* **TASK BRIEF**
On how many lines of the data below does the word "pixels" appear? Reply with the number only.

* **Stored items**
[Start of Attachment]

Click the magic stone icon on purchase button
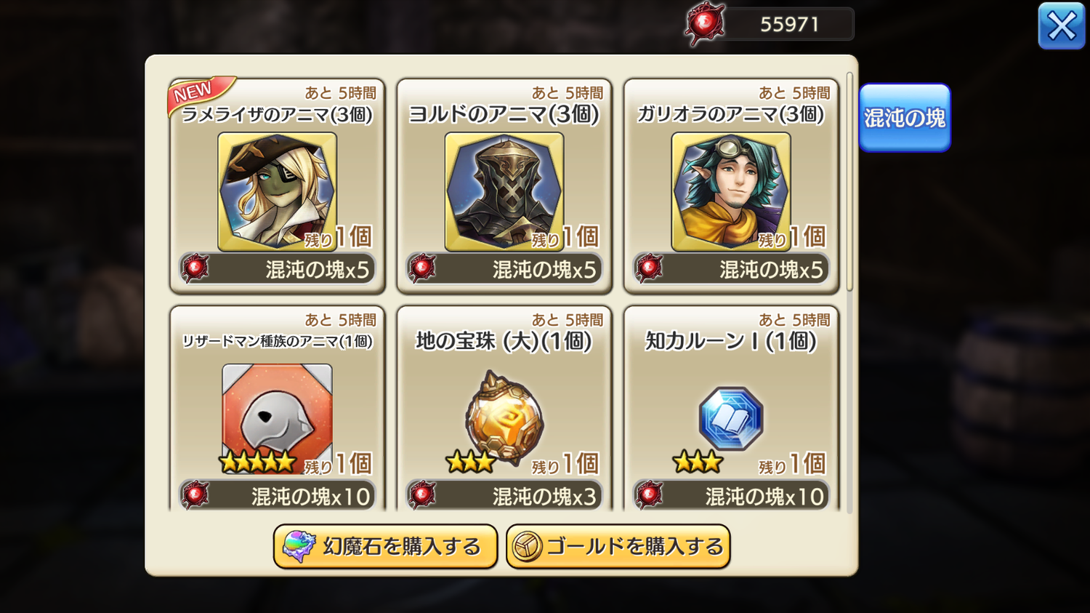coord(299,547)
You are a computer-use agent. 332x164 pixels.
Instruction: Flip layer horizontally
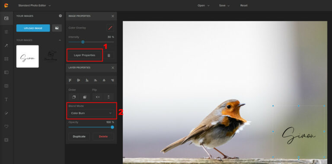tap(98, 97)

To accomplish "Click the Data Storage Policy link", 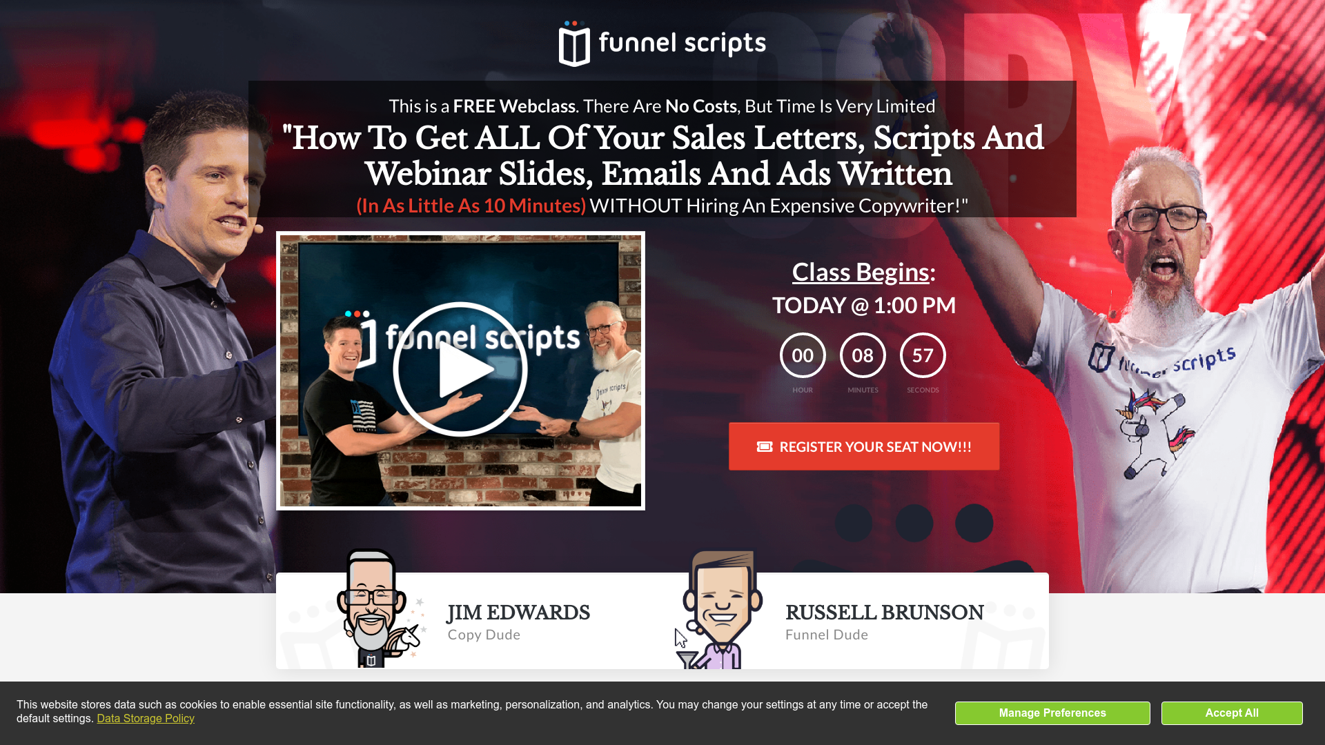I will 146,717.
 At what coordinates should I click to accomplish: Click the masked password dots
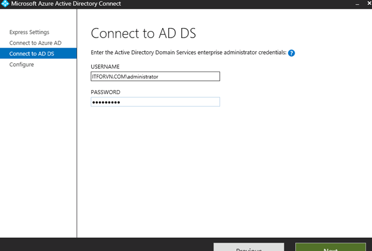(x=106, y=102)
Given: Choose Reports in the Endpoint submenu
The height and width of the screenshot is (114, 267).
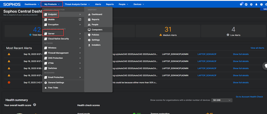Looking at the screenshot, I should [95, 19].
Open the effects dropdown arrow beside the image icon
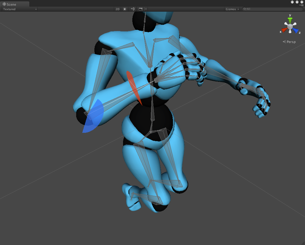The width and height of the screenshot is (305, 245). pos(146,9)
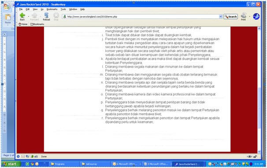Click the Search button

[230, 16]
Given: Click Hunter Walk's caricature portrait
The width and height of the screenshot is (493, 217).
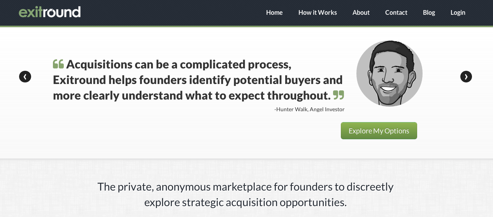Looking at the screenshot, I should (389, 73).
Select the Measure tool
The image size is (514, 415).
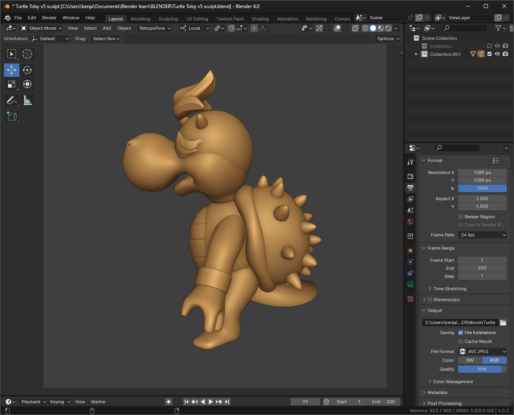pos(27,100)
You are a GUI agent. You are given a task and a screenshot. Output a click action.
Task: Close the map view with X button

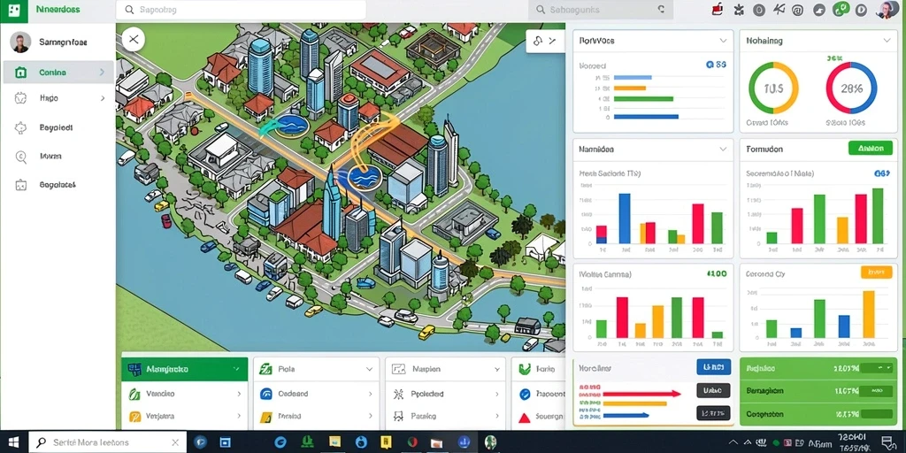point(134,40)
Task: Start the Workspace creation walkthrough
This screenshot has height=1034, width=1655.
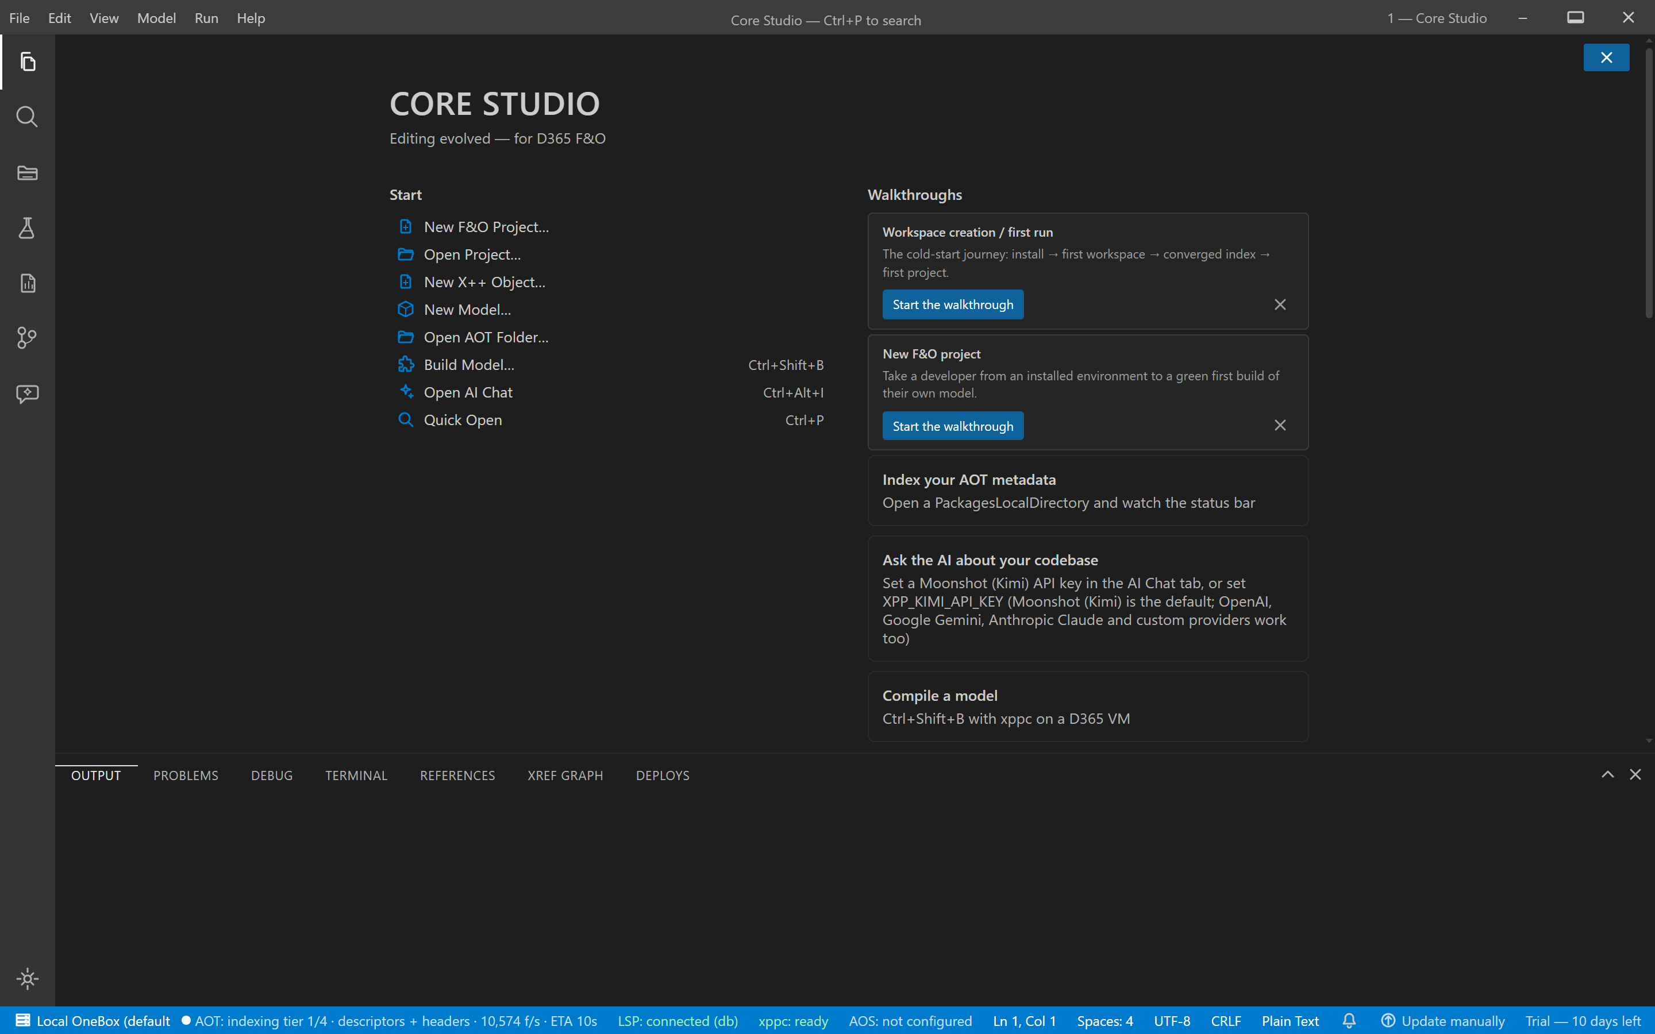Action: click(953, 304)
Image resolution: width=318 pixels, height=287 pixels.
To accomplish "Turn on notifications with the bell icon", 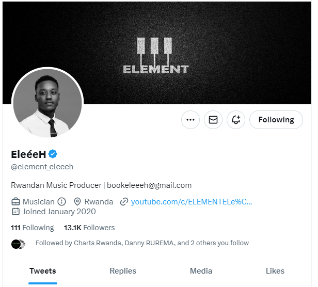I will pos(236,120).
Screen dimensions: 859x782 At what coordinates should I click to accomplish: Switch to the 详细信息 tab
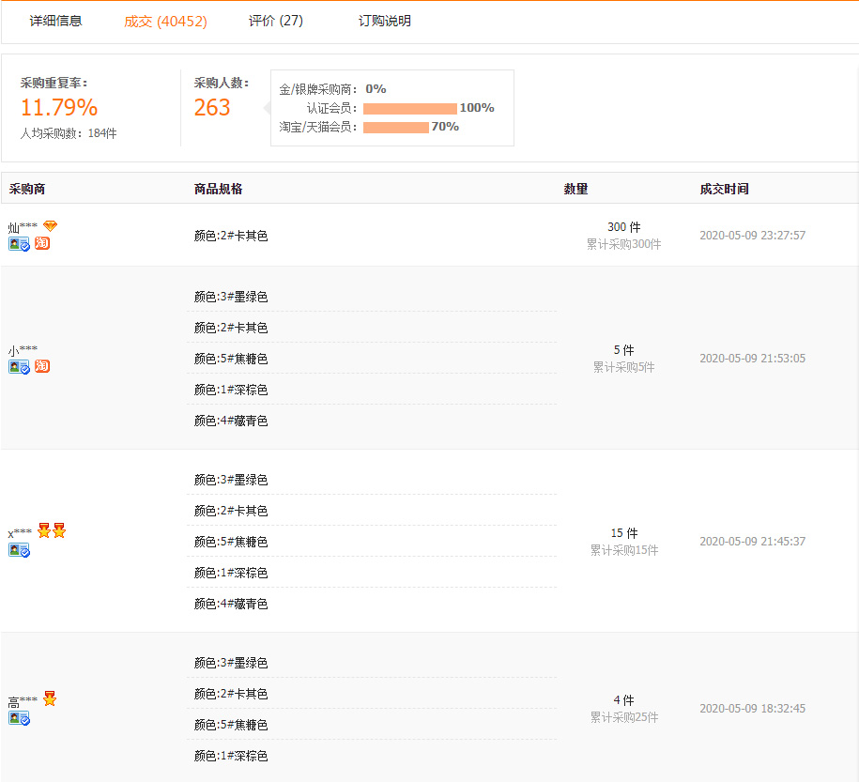(x=54, y=21)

[End of Attachment]

* **EXERCISE RESULT**
2